Data items:
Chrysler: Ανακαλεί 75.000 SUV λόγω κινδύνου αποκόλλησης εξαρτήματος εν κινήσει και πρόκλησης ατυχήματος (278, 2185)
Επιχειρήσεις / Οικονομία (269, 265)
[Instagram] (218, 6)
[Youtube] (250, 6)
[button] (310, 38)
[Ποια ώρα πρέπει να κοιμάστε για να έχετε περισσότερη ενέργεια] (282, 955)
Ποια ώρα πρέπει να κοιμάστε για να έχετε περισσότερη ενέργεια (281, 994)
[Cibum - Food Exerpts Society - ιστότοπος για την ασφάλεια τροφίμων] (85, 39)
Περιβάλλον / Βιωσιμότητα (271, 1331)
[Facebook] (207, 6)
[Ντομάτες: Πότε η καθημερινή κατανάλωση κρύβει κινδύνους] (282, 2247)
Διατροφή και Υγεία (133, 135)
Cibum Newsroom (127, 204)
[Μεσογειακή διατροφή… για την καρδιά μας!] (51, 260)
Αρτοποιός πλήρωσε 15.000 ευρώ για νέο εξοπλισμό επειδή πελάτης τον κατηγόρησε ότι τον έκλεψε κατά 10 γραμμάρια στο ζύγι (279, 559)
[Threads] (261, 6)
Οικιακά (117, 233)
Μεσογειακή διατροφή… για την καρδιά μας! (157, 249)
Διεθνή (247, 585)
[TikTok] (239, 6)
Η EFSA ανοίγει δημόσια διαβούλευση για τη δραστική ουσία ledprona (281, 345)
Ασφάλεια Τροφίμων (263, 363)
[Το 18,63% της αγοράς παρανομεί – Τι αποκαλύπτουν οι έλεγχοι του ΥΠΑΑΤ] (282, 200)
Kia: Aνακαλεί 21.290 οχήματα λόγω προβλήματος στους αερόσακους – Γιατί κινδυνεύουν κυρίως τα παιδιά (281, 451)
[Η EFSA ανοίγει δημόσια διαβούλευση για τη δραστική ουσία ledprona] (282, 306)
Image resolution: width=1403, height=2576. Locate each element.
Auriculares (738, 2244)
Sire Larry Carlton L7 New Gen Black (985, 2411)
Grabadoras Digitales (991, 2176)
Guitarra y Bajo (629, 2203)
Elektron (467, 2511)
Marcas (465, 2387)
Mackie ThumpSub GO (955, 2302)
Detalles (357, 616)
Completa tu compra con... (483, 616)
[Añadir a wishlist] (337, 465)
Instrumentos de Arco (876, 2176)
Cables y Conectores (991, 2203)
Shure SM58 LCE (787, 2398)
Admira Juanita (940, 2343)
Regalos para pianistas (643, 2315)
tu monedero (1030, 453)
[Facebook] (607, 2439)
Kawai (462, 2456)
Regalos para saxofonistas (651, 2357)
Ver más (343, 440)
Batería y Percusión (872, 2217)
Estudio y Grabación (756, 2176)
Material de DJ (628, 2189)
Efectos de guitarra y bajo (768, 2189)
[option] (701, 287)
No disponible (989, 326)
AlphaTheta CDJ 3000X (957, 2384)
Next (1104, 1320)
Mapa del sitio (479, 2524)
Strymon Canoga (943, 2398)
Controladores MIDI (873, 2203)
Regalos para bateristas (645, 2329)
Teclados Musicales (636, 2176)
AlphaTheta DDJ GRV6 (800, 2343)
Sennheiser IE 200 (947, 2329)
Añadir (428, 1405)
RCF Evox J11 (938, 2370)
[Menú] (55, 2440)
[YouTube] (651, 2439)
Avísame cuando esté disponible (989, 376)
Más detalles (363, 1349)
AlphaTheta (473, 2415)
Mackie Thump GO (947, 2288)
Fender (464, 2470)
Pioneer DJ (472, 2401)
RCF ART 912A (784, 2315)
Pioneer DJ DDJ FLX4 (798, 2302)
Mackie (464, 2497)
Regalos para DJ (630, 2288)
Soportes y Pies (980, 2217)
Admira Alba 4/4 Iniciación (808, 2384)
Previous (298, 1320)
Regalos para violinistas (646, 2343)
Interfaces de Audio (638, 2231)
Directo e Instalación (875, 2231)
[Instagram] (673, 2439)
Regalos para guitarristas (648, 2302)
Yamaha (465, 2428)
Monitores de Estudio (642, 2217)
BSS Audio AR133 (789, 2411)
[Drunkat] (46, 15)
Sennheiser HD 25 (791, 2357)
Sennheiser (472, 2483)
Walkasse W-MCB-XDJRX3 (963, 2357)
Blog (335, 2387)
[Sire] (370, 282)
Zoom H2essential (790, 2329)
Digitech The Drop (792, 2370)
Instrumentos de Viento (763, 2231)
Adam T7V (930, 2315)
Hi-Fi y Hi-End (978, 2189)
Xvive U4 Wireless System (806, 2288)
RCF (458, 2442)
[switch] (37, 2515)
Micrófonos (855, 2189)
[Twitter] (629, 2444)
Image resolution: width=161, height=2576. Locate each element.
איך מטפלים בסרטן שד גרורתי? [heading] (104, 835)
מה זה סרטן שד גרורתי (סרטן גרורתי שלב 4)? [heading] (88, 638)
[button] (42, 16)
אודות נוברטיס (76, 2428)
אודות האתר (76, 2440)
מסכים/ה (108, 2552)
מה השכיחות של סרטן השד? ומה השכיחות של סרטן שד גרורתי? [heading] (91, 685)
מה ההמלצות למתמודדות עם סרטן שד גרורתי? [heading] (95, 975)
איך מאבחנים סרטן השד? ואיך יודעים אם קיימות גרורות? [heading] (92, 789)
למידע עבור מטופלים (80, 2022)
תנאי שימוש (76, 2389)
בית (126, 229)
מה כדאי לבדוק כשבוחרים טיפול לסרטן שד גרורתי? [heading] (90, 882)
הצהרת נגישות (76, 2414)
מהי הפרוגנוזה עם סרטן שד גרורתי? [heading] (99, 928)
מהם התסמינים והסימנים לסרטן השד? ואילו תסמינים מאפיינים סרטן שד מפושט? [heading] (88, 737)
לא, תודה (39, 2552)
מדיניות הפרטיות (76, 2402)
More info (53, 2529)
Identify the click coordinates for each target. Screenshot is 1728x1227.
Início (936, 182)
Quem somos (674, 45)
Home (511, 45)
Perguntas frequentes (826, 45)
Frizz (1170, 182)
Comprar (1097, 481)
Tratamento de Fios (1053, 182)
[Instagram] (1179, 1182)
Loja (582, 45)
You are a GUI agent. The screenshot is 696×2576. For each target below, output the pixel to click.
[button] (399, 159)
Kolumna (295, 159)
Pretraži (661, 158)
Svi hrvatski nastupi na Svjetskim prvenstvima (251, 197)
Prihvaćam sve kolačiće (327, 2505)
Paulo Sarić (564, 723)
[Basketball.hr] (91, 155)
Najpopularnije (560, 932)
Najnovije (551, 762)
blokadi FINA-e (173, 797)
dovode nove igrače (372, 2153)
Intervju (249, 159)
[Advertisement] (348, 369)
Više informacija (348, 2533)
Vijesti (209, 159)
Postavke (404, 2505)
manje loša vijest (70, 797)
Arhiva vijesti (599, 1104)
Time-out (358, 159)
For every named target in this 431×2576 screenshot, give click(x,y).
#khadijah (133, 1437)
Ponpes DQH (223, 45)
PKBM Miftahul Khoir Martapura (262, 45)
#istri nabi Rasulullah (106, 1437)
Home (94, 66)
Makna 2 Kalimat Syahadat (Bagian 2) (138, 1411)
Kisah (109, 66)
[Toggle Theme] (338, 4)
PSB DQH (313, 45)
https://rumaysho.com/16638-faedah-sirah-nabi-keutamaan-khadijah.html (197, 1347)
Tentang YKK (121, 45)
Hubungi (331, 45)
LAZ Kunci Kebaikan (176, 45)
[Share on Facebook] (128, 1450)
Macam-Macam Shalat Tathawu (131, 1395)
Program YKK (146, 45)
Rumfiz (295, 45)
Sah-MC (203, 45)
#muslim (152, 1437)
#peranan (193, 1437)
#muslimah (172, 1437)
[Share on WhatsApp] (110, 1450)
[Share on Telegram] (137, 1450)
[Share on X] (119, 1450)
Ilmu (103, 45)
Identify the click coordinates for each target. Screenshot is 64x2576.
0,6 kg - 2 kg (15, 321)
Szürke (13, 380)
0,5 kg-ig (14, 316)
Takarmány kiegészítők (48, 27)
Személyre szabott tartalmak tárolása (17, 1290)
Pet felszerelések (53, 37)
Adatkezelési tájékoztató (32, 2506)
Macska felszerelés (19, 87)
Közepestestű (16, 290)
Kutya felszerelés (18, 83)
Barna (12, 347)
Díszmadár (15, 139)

To do: All that is wanted is a faithful reproduction of the line above with "RCF ART 912A (784, 2315)", the line with "Monitores de Estudio (642, 2217)", and every line in between.

Response area:
RCF ART 912A (784, 2315)
Pioneer DJ DDJ FLX4 (798, 2302)
Mackie (464, 2497)
Regalos para DJ (630, 2288)
Soportes y Pies (980, 2217)
Admira Alba 4/4 Iniciación (808, 2384)
Previous (298, 1320)
Regalos para violinistas (646, 2343)
Interfaces de Audio (638, 2231)
Directo e Instalación (875, 2231)
[Instagram] (673, 2439)
Regalos para guitarristas (648, 2302)
Yamaha (465, 2428)
Monitores de Estudio (642, 2217)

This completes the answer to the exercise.